Whenever they bring up the perceived inconvenience (which goes down on the desktop with practice) I simply remind them how much time they will waste if one of their accounts is compromised.

Sure their foursquare (or pick another random service that doesn't hold EXTREMELY important data) account isn't that important but when it uses their Gmail address and has the same password they are just begging for trouble.

Also this gets them out of logging on to their Gmail and Facebook accounts from public computers. They still don't fully understand the possible problems but at least now it is such an inconvenience they just use their own devices.

[Donald]

> What would be even cooler is an API on top of LastPass that sites like Zappos could hook into to force a behind-the-scenes change of passwords

How would Lastpass protect against an attacker masquerading as the third party website? (Especially considering this feature would be used when a website finds itself compromised.)

[IgorPartola]

Maybe an API is an overkill in this case. Instead, a simple web service with a twist: Zappos has a private key and LastPass has the corresponding public key. Now, if Zappos.com is compromised and the breached is discovered and fixed, their CEO/CTO/head security guy grabs the private key and authenticates to LastPass, telling them that he is in fact who he says he is, and finally triggers the massive automatic password reset. Obviously, this will not work if the private key is compromised, but then again, our whole web security paradigm is "trust that the website owner knows what s/he is doing", so this is already a step up.

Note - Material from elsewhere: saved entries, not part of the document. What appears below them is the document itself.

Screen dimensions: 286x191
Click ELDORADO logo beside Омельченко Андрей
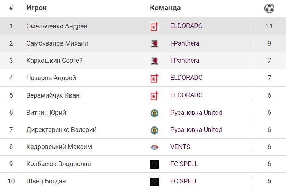[x=154, y=27]
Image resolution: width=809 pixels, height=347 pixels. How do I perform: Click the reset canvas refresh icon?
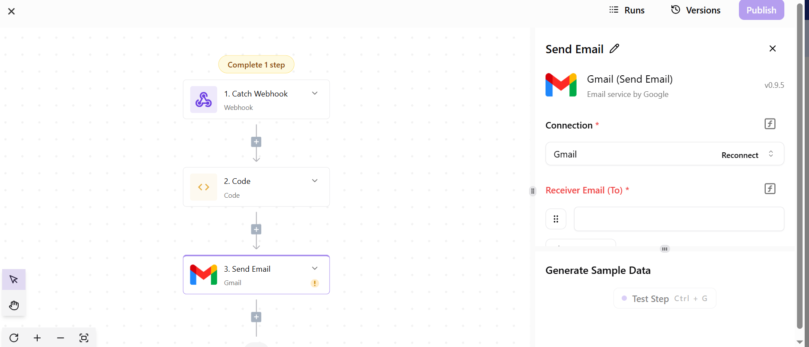point(14,338)
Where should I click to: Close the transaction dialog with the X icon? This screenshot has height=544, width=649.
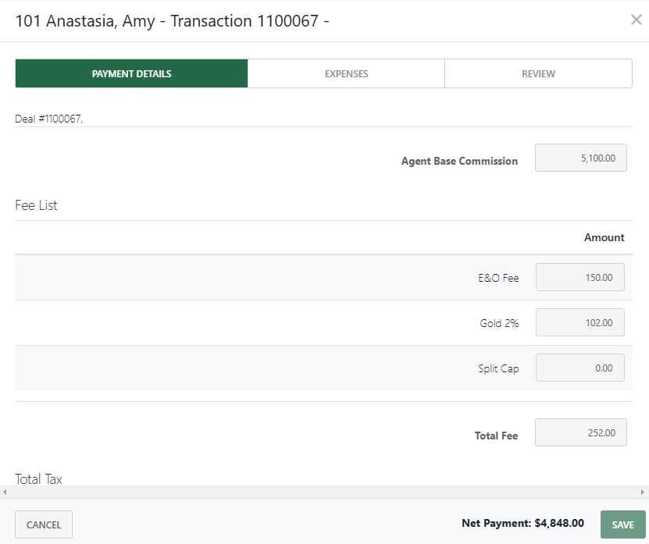click(637, 21)
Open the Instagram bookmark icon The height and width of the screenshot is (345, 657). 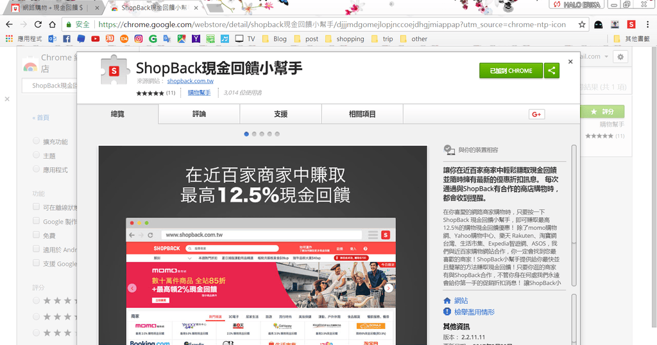tap(138, 39)
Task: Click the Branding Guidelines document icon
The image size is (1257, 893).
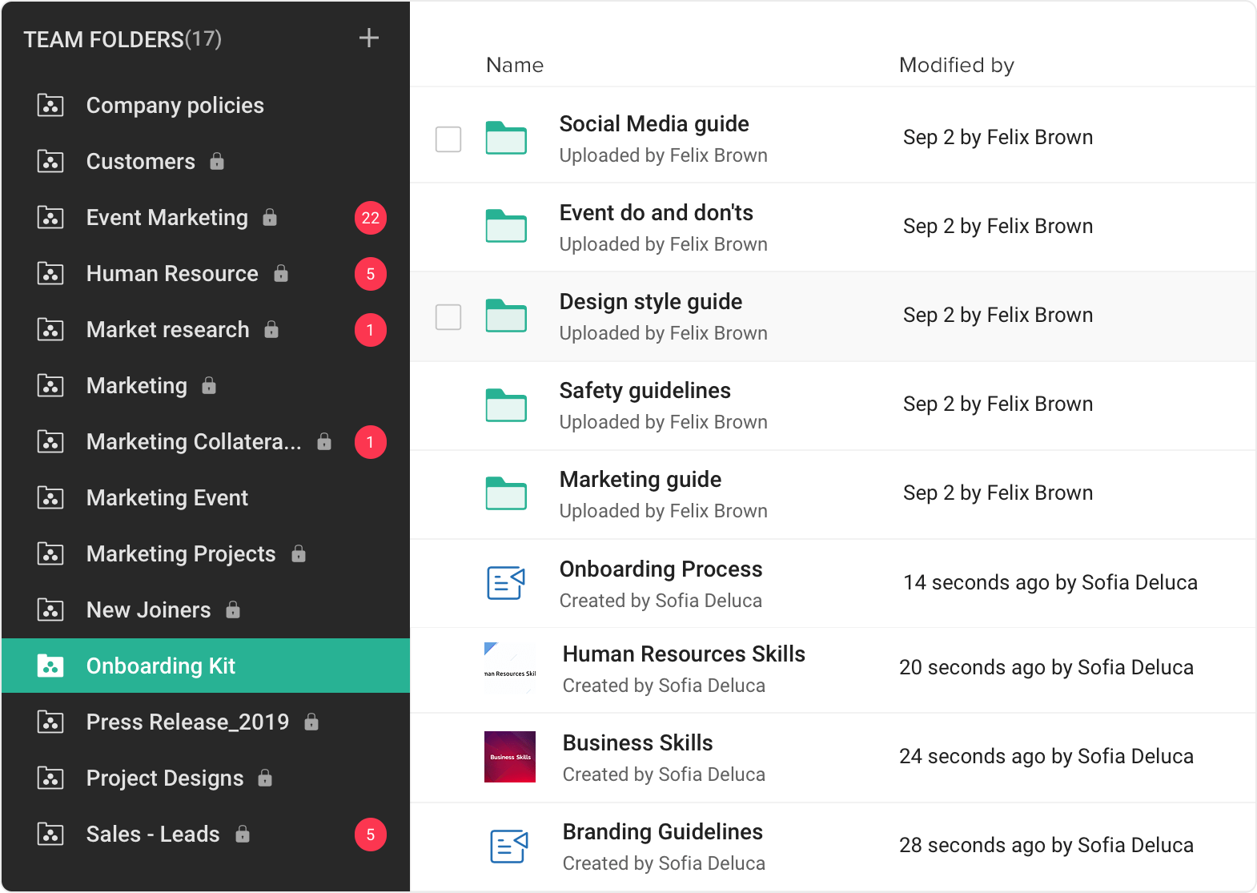Action: [x=508, y=846]
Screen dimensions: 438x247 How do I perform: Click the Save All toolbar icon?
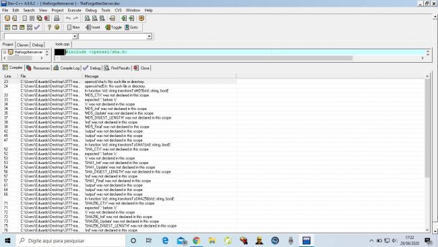(39, 18)
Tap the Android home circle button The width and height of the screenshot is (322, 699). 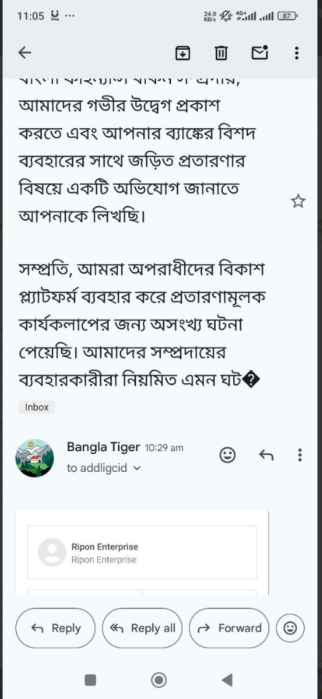coord(159,680)
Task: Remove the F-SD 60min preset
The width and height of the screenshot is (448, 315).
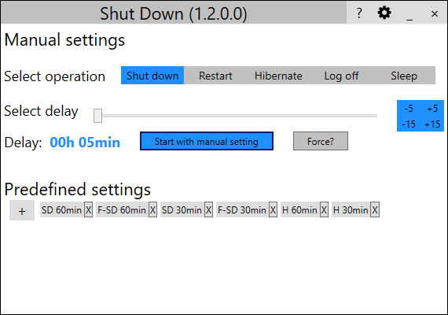Action: [x=152, y=210]
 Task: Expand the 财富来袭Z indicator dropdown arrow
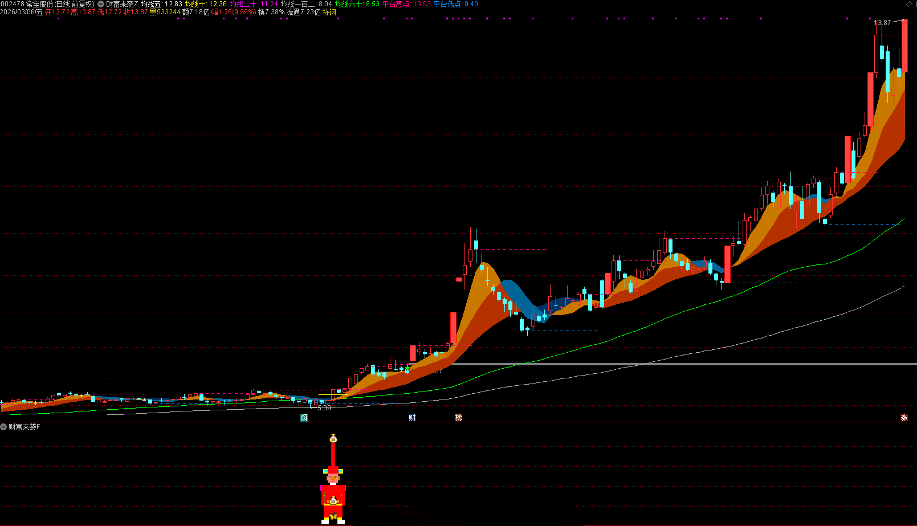(x=101, y=4)
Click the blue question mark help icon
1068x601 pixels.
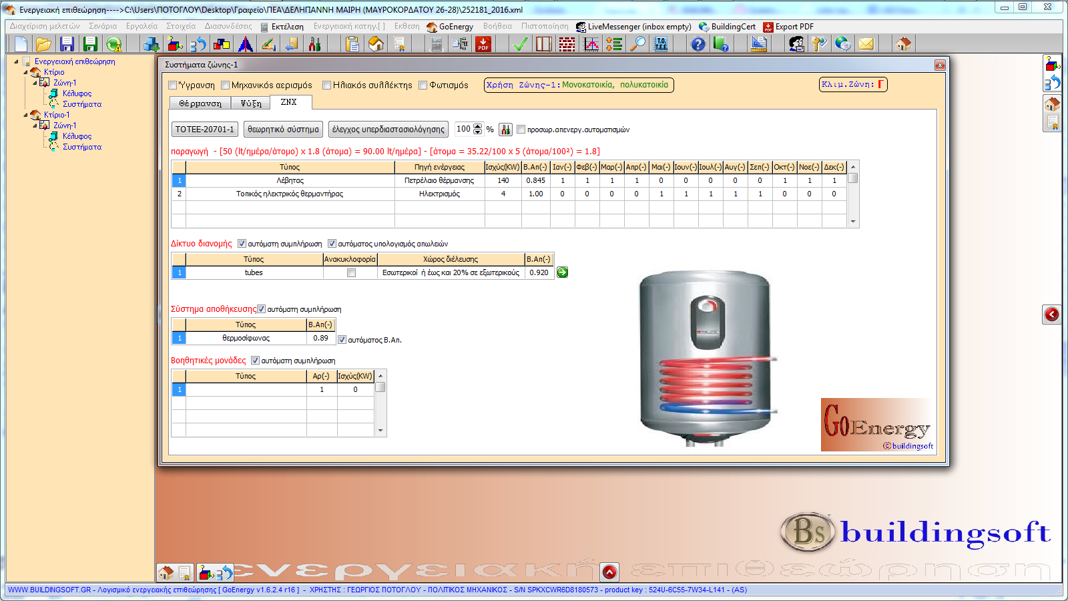point(698,44)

Or, as I mentioned, let's do away with passwords. Anyone can have your public key so long as your private key stays private.

[tedivm]

Well, lastpass doesn't store the passwords on its servers in a way that they could just change. From my understanding the database is only decrypted on the client machines when the master password is entered.

Still, the idea of a service for handling this makes sense. Rather than one based on a single vendor, a simple API for querying compromised domains would handle it. Then the lastpass extension can call that api for a list of the user's domains and see if anything needs to be changed. Being more general (just giving out information about recently compromised sites) also seems more useful, in that people would do a lot of different things with it.

[rationalbeats]

Except when LastPass was compromised last year...

[forensic]

FFS! It wasn't compromised, not remotely. The incident last year is what convinced me I could trust last pass.

[mike-cardwell]

There was also the XSS flaw in Feb last year that allowed an attacker to retrieve your email address, your password reminder, the list of sites you log into and the history of your logins, including which sites you logged into, the time and dates you logged into them, and the IP addresses you logged in from.

https://grepular.com/LastPass_Vulnerability_Exposes_Account_...

Their reaction to this flaw was exemplary though, and LastPass is a lot more secure now because of it.

[rationalbeats]

Well they said that their database was compromised and they were not sure what was accessed.

So I stopped using them after that incident.

It was a while ago I don't remember the particulars, but I do remember they said they were not sure if someone stole everyones password so everyone should change their master password to be safe. So I deleted my account to be safer.

[Confusion]

  Well they said that their database was compromised

No they didn't.

  I don't remember the particulars

Then why do you make such explicit claims about what happened? They spotted a traffic anomaly on their network and went into complete paranoid mode. It is completely unknown, even to them, whether someone unauthorized accessed their database or whether they just couldn't account for some traffic on their internal network.

I don't know anyone else that monitors the traffic on their network to detect unauthorized access and I know many companies that don't. That's already a huge plus and it makes me trust them with security in general all the more.

[newman314]

For that reason, I find the 1Password model more suited to my tastes. Using Dropbox to sync, it works just as nicely and I'm not beholden to a third party central database (LastPass).

[lelele]

So what? As long as your master password was strong, your data was safe.